━━━ EXCERPTED RECORDS

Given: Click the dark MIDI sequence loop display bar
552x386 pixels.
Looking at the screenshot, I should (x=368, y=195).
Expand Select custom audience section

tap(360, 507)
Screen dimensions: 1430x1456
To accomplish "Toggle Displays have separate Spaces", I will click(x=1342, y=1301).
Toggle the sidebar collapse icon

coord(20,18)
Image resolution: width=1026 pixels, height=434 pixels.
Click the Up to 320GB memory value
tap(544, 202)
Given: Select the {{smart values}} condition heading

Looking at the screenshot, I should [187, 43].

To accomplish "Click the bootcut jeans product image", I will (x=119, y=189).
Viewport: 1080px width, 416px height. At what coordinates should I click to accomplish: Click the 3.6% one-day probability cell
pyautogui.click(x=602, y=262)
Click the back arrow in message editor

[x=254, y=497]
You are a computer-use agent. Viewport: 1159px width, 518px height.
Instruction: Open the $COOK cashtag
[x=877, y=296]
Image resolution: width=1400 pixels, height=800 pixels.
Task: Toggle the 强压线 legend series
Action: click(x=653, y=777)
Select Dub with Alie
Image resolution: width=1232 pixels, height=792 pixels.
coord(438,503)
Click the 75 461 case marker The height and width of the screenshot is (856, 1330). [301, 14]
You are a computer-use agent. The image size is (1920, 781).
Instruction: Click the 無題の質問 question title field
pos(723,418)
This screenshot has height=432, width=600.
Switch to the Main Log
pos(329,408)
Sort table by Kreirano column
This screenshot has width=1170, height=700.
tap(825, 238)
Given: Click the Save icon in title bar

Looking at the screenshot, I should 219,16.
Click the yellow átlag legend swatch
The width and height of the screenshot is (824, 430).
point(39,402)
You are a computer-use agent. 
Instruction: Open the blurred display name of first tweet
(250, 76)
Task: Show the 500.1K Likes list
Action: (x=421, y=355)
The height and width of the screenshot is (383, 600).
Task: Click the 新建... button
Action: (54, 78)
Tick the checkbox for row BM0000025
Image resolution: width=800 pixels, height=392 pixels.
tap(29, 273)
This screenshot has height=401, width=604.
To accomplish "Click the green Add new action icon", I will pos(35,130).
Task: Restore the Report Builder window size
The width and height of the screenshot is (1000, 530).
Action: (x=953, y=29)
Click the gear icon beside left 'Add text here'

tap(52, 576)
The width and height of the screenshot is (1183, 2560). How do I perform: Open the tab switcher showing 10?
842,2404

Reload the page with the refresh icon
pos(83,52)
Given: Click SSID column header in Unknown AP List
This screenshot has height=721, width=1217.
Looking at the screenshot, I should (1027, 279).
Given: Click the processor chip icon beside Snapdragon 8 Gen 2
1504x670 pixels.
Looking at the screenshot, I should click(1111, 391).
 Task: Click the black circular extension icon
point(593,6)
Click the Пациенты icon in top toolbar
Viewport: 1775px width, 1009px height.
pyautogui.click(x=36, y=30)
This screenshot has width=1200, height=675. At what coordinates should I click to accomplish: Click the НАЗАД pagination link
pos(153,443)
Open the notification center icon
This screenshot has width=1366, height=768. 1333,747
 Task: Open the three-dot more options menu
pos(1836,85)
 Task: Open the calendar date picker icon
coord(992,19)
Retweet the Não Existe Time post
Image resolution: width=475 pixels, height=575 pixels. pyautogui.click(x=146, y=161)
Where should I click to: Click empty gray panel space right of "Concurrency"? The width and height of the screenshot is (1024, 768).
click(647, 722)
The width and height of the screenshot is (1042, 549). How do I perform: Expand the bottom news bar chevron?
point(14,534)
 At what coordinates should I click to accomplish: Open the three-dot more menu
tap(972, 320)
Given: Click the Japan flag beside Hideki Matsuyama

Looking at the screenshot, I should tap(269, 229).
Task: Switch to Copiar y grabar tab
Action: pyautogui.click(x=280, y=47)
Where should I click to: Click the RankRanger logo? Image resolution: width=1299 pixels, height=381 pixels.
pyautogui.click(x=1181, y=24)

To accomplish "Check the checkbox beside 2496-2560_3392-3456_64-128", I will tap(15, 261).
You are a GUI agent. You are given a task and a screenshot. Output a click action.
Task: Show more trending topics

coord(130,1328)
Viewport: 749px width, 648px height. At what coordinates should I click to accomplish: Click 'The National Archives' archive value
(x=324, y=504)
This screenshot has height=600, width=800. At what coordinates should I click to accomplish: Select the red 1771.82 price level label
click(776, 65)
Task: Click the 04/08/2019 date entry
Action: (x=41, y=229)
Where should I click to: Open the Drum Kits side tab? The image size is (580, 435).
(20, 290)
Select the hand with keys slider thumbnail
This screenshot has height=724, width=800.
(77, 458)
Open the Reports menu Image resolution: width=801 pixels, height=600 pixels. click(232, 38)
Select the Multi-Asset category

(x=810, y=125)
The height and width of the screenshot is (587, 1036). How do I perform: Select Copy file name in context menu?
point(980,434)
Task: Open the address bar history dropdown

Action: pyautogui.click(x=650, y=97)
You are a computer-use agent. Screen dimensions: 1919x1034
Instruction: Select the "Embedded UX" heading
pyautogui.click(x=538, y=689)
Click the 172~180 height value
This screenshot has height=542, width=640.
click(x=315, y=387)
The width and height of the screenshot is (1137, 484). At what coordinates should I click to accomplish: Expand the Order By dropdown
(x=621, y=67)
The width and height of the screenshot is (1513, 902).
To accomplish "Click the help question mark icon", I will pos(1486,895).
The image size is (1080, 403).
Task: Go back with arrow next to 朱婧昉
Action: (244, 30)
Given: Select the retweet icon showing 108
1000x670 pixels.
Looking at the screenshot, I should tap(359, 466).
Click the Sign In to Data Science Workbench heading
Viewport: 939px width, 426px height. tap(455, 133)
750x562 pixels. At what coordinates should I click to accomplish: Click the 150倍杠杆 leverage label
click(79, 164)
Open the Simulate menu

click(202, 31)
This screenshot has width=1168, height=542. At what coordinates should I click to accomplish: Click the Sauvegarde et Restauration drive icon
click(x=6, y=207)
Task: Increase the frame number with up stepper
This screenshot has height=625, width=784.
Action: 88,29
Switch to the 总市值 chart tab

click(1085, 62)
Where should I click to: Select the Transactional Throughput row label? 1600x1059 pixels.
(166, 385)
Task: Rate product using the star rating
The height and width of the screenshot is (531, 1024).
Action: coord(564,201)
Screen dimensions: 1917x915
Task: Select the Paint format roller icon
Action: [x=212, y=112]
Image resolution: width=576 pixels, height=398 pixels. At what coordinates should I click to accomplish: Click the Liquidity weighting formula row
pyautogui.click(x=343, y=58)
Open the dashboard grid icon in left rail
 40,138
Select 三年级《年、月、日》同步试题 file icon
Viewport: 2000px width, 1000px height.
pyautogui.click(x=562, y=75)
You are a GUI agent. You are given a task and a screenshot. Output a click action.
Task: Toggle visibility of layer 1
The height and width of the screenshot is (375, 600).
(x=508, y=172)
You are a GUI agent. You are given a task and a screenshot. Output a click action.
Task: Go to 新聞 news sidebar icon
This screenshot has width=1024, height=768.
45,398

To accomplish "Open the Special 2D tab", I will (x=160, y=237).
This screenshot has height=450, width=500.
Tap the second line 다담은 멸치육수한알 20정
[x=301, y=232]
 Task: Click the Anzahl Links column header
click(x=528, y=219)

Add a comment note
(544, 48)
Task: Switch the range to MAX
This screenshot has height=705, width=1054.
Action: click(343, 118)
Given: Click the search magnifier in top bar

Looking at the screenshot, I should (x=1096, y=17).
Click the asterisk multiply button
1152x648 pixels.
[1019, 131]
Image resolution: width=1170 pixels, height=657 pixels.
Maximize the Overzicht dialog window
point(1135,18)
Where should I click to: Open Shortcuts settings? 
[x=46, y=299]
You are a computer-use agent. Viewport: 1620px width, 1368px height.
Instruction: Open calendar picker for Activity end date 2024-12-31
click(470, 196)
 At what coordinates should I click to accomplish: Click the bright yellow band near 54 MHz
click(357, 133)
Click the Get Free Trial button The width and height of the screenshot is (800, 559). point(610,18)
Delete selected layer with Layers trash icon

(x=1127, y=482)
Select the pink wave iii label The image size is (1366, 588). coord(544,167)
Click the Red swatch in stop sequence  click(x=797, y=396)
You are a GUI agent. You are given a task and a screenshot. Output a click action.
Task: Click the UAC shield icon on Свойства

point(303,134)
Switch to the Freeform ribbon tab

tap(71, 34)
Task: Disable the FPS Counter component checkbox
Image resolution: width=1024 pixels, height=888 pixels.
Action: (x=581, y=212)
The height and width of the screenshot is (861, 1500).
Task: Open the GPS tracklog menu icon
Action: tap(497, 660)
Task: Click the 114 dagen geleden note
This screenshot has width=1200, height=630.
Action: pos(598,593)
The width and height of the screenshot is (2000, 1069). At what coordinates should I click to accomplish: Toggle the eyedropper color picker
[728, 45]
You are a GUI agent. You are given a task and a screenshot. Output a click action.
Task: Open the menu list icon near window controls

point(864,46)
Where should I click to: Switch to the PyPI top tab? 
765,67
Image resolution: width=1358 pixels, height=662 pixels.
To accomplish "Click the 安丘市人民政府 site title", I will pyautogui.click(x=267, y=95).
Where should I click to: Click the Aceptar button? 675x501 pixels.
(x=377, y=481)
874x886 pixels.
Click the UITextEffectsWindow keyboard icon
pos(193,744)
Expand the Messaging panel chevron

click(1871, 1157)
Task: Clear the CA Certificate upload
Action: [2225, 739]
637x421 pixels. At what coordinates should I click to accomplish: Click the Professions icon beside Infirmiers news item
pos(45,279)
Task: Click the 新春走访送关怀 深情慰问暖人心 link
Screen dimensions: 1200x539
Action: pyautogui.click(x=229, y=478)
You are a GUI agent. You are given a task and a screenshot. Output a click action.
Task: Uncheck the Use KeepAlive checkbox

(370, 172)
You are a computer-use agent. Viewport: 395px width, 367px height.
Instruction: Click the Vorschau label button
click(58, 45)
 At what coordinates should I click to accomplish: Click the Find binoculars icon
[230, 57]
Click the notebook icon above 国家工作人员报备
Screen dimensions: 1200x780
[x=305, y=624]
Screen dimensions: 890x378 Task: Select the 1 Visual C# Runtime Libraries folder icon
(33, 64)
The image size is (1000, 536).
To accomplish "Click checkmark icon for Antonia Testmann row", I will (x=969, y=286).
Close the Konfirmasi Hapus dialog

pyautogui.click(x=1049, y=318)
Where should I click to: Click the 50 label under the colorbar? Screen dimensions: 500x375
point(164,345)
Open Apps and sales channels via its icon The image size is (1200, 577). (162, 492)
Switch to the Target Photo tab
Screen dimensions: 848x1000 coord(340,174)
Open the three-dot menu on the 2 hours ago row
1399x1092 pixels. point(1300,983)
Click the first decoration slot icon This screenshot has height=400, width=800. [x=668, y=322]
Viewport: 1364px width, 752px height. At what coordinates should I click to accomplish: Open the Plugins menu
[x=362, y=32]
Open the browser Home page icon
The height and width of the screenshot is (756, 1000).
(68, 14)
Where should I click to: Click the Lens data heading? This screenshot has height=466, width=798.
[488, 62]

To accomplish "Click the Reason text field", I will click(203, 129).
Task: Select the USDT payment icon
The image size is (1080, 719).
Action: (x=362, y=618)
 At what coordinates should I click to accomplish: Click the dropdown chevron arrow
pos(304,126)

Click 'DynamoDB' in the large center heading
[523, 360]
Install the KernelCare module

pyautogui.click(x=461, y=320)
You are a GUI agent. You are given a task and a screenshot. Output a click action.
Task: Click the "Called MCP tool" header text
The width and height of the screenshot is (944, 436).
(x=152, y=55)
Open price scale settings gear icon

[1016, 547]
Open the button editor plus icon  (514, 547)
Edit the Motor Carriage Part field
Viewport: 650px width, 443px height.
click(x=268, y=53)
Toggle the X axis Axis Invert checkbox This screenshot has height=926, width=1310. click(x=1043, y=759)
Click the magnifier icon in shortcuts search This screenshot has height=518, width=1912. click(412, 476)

━━━━━━

■ TASK DESCRIPTION ■
From the first line of the data above through the line containing "Screen dimensions: 1430x1456", repeat each line exactly, and add nothing.

■ EXERCISE RESULT ■
Given: Click the dark MIDI sequence loop display bar
552x386 pixels.
Looking at the screenshot, I should (x=368, y=195).
Expand Select custom audience section

tap(360, 507)
Screen dimensions: 1430x1456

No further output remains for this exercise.